Determination of respondent New York City Housing Authority, dated April 24, 1991, which terminated the tenancy of the petitioner in a public housing project upon the ground of non-desirability, unanimously confirmed, the petition denied, and the proceeding brought pursuant to CPLR article 78 (transferred by order of the Supreme Court, Richmond County [John Leone, J.], entered September 27, 1991), is dismissed, without costs.

The record reveals that the determination of the Housing Authority terminating petitioner’s public housing tenancy on the basis of non-desirability, was supported by substantial evidence adduced at the hearing, including the testimony of an undercover officer as to illegal drug trafficking and possession at the subject premises, and should therefore not be disturbed on appeal (see, Matter of Lahey v Kelly, 71 NY2d 135, 140).

Pursuant to paragraph 1 (A) (1) of the Housing Authority’s Termination of Tenancy Procedures, grounds for termination of tenancy include "non-desirability”, defined by the Authority as, inter alia, "conduct or behavior of the tenant or any person occupying the premises of the tenant which constitutes * * * [a] danger to the health and safety of the tenant’s neighbors”.

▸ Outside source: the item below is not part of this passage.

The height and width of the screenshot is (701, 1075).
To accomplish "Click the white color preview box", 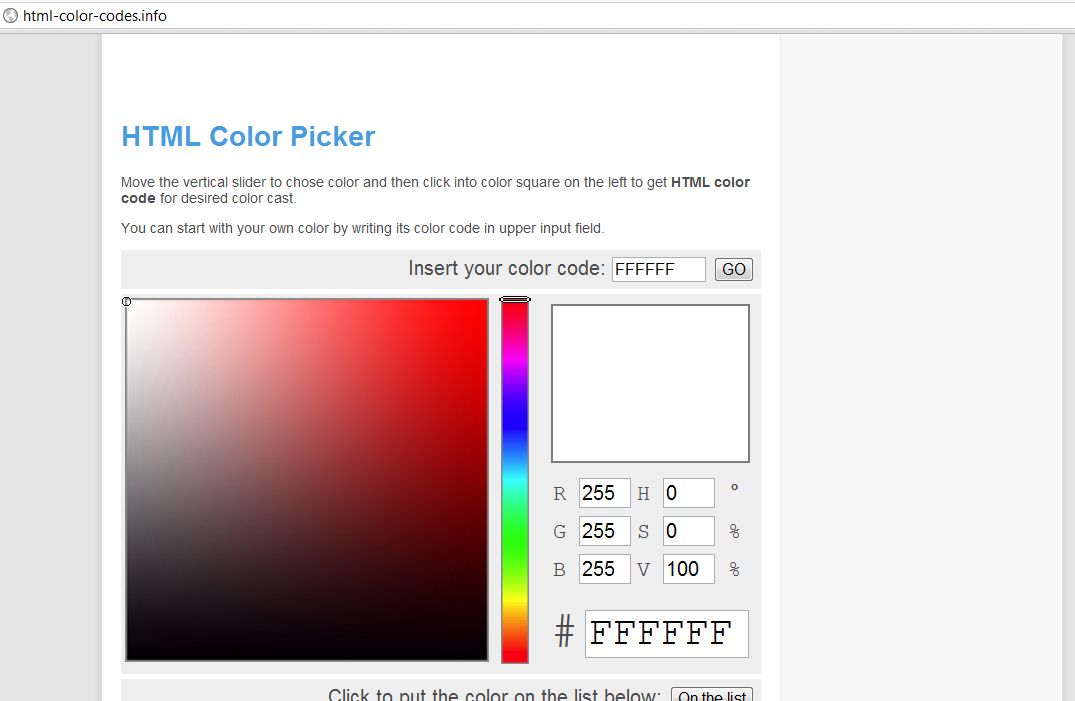I will click(x=649, y=383).
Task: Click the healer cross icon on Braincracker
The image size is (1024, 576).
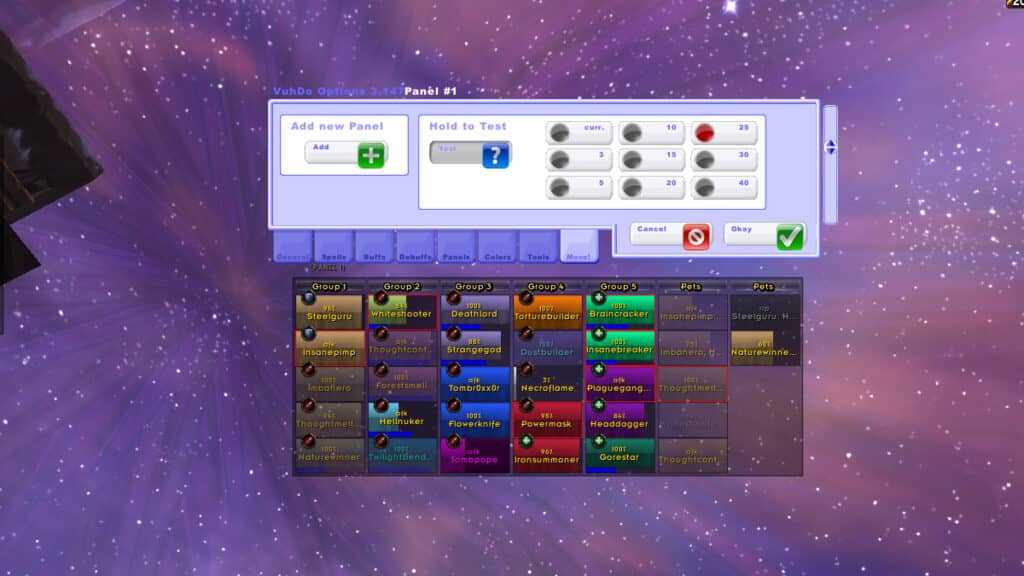Action: tap(598, 298)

We find no abuse of discretion in the Hearing Officer’s *380sustaining all of the specifications on charges of non-desirability against the tenancy by "an overwhelming preponderance of the evidence”, and in finding that the tenant’s conduct constituted a danger to the health and safety of other public housing tenants. The testimony of the undercover officer was that he had served as back-up to a buy and bust operation, as to two separate drug sales to undercover officers at the petitioner’s premises on October 22, 1990 and November 7, 1990, and that recovered from the subject apartment during the execution of a search warrant were 129 vials of crack, 13 grains of marijuana, $4,387 in small bills, including $60 in pre-recorded buy money, and extensive drug paraphernalia. Petitioner did not present a credible defense to the charges against her tenancy (see, Matter of Berenhaus v Ward, 70 NY2d 436).

Nor did the Housing Authority determination improperly impute guilt to the petitioner for the drug-related actions of her husband, where, as here, the charged parties are the tenants of record of the subject apartment, and the Authority therefore need not prove that the alleged offender, petitioner’s husband, resided at the subject premises at the time of the incidents that resulted in the termination of their tenancy (Lopez v Henry Phipps Plaza S., 498 F2d 937, 946).

Finally, the penalty imposed, terminating the petitioner’s tenancy, was not so disproportionate to the offense, in light of all the circumstances, as to be shocking to one’s sense of fairness (Matter of Pell v Board of Educ., 34 NY2d 222, 233), since the use of the petitioner’s apartment as a base for drug activity represented a danger to the health and safety of other tenants who resided in the same public housing community.

We have considered petitioner’s remaining arguments and find them to be without merit. Concur — Rosenberger, J. P., Ellerin, Kupferman and Nardelli, JJ.